Photo Credit: AXS TV

Juice Robinson Talks JR & Takahashi Injuries At G1 Special, Why WWE Is Cool In His Book, How Today’s Stars Inspired Him To Leave WWE

Juice Robinson is the latest guest on Sean Waltman’s XPac 1 2 360; you can read a few transcribed highlights and watch the show below. XPac 1 2 360 is also available for download on iTunes and Android devices.
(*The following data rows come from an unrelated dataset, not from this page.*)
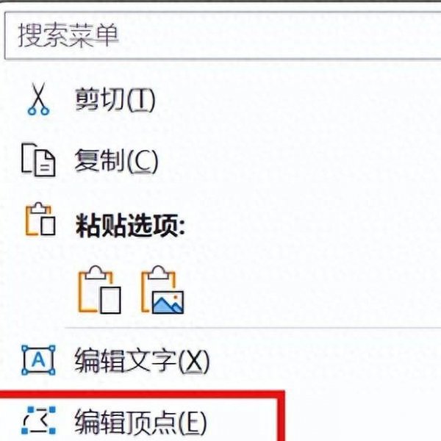
Task: Choose 编辑顶点(E) from the context menu
Action: coord(140,422)
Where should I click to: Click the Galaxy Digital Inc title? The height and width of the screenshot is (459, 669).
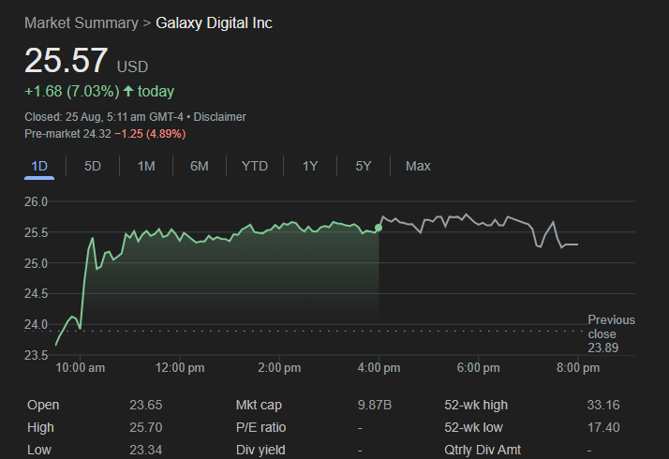point(214,22)
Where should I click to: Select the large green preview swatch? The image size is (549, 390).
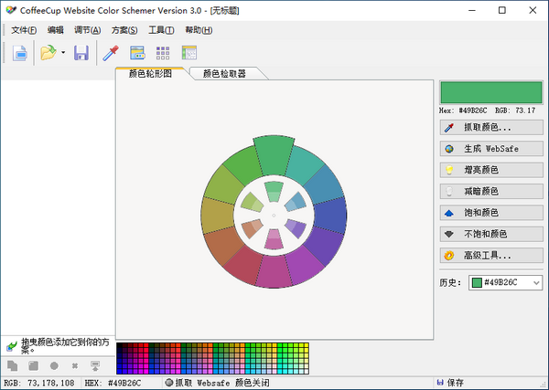tap(492, 92)
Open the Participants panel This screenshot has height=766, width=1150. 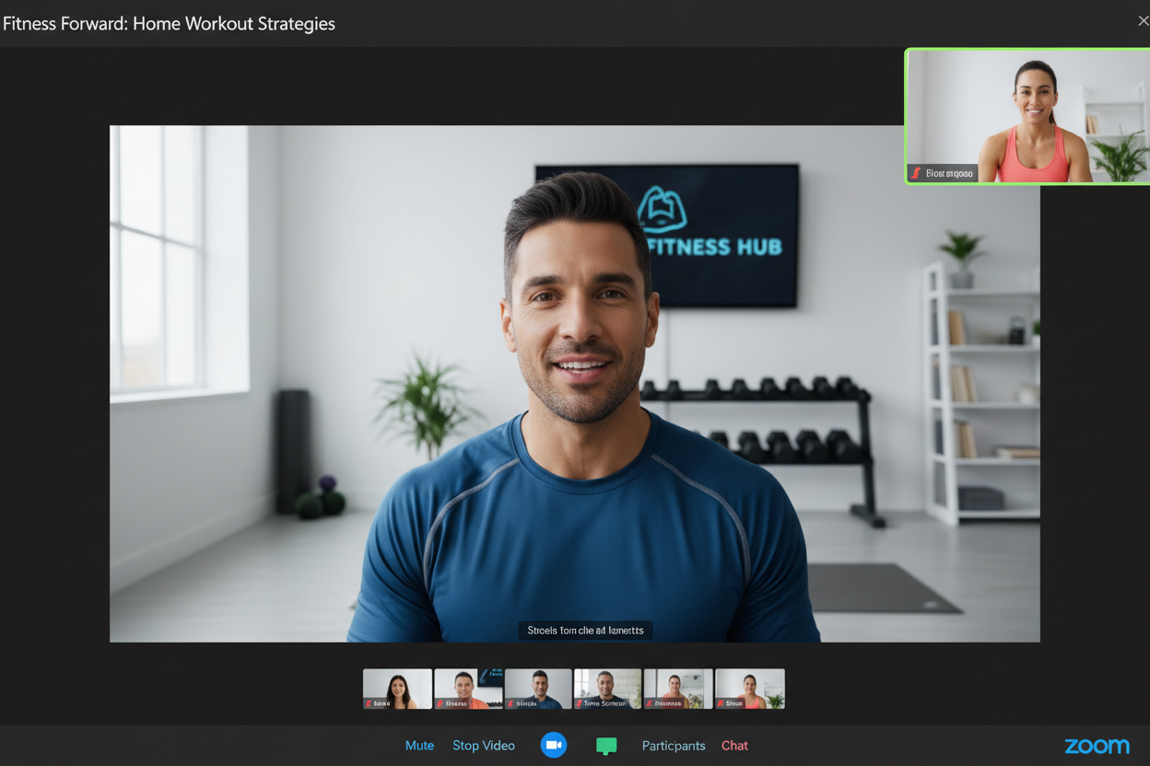point(673,746)
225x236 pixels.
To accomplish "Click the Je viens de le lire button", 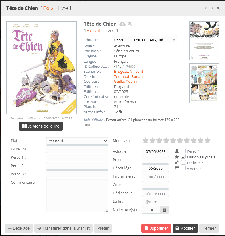I will coord(41,126).
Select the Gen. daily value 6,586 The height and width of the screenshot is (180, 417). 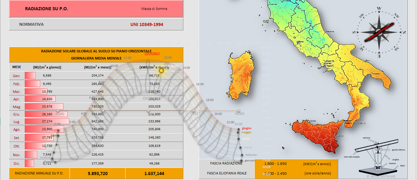47,76
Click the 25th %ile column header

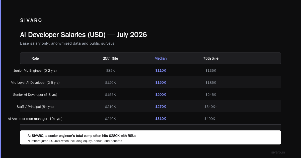coord(110,58)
Juice Talks About Jim Ross Getting Hurt During the G1 Special In San Francisco: 

I thought it was squashed after the show. Obviously, it wasn’t our intention to hurt JR {Jim Ross}. I think he knew that because why would we want to take the attention off the match and nobody wants to hurt anybody especially a 70-year-old guy… We apologized because it’s a just bummer that it happened.  We’re in the wrong at the end of the day… I thought the guardrails were gonna be locked, I went out there earlier in the day cause I knew we were gonna be hitting the fences pretty hard so I wanted to make sure they were interlocked, the guys on the floor at 4pm told me they were going to be so I thought it would be okay…
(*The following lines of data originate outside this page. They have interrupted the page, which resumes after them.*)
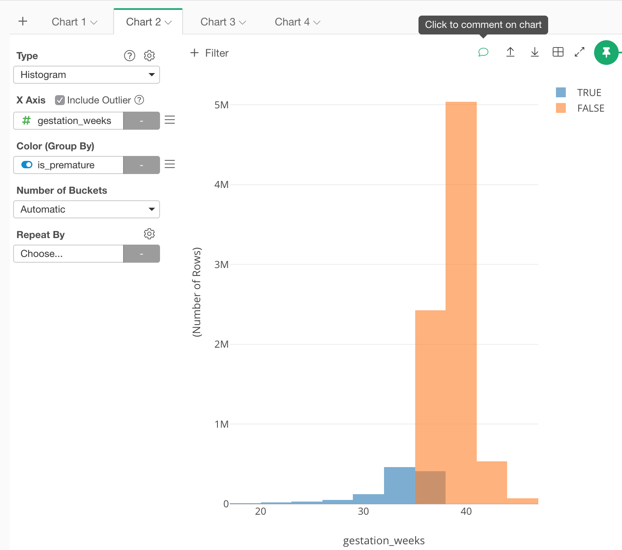Expand chart to fullscreen
Viewport: 622px width, 550px height.
[x=579, y=52]
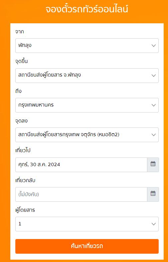
Task: Click the จุดขึ้น field label
Action: 21,61

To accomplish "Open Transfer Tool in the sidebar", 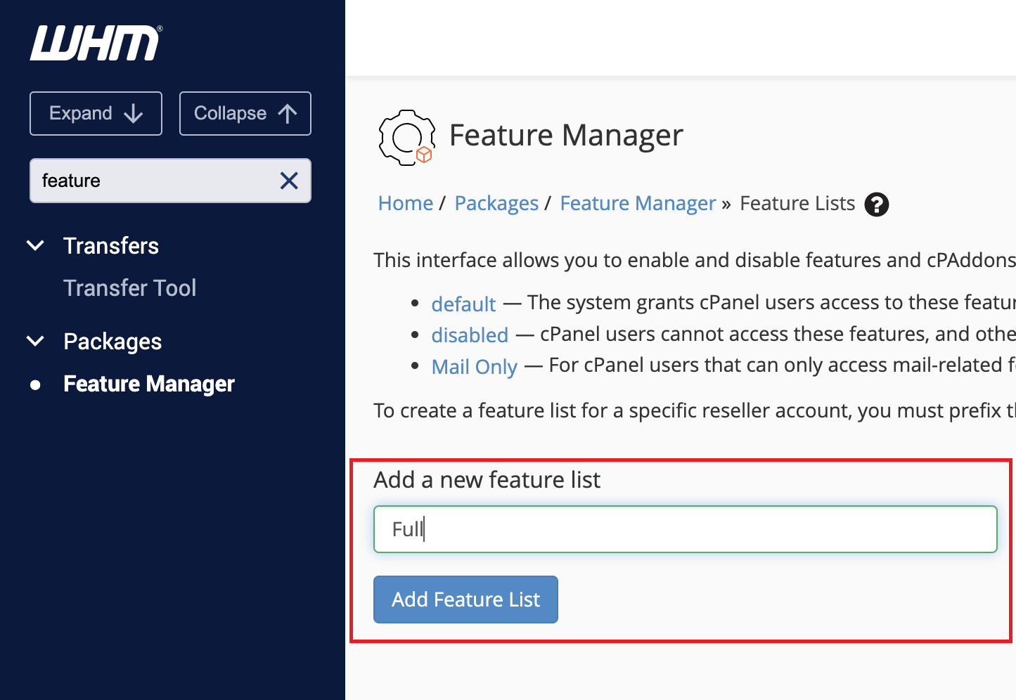I will pos(129,288).
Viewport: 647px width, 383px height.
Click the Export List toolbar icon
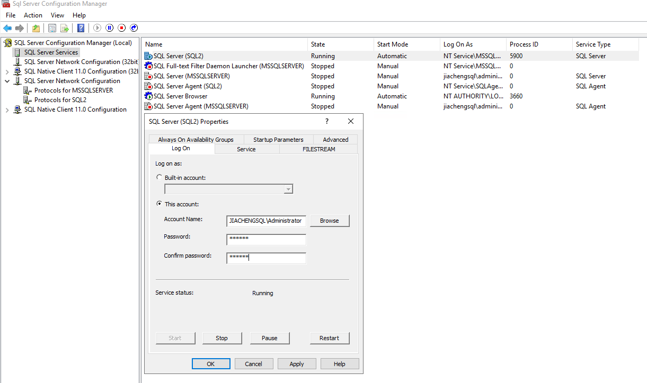tap(65, 28)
Juice on Why WWE Is Cool In His Book: 

Everybody always wants to talk about WWE which is okay. I didn’t want it to be a ,‘Oh Fuck you Canyon {Ceman}. I’m a star and I always was.’ I wanted it to be like, ‘Hey, I left and I remember those damn words and I am doing my damndest to try and do it.’ Cause I’m not mad at WWE. Man, everything I know about wrestling, the reason I am where I am now has a lot to do with those four years I was in WWE. If I wouldn’t have failed in WWE I wouldn’t be where I am. Me failing in WWE has way less to do with WWE. It has to do with me. I was young. I was twenty-two/twenty-three I was learning how to work. WWE is all cool in my book.

Jim Ross Takes Nasty Fall During IWGP US Title Match; Josh Barnett Leaps Into The Ring In Anger (Video)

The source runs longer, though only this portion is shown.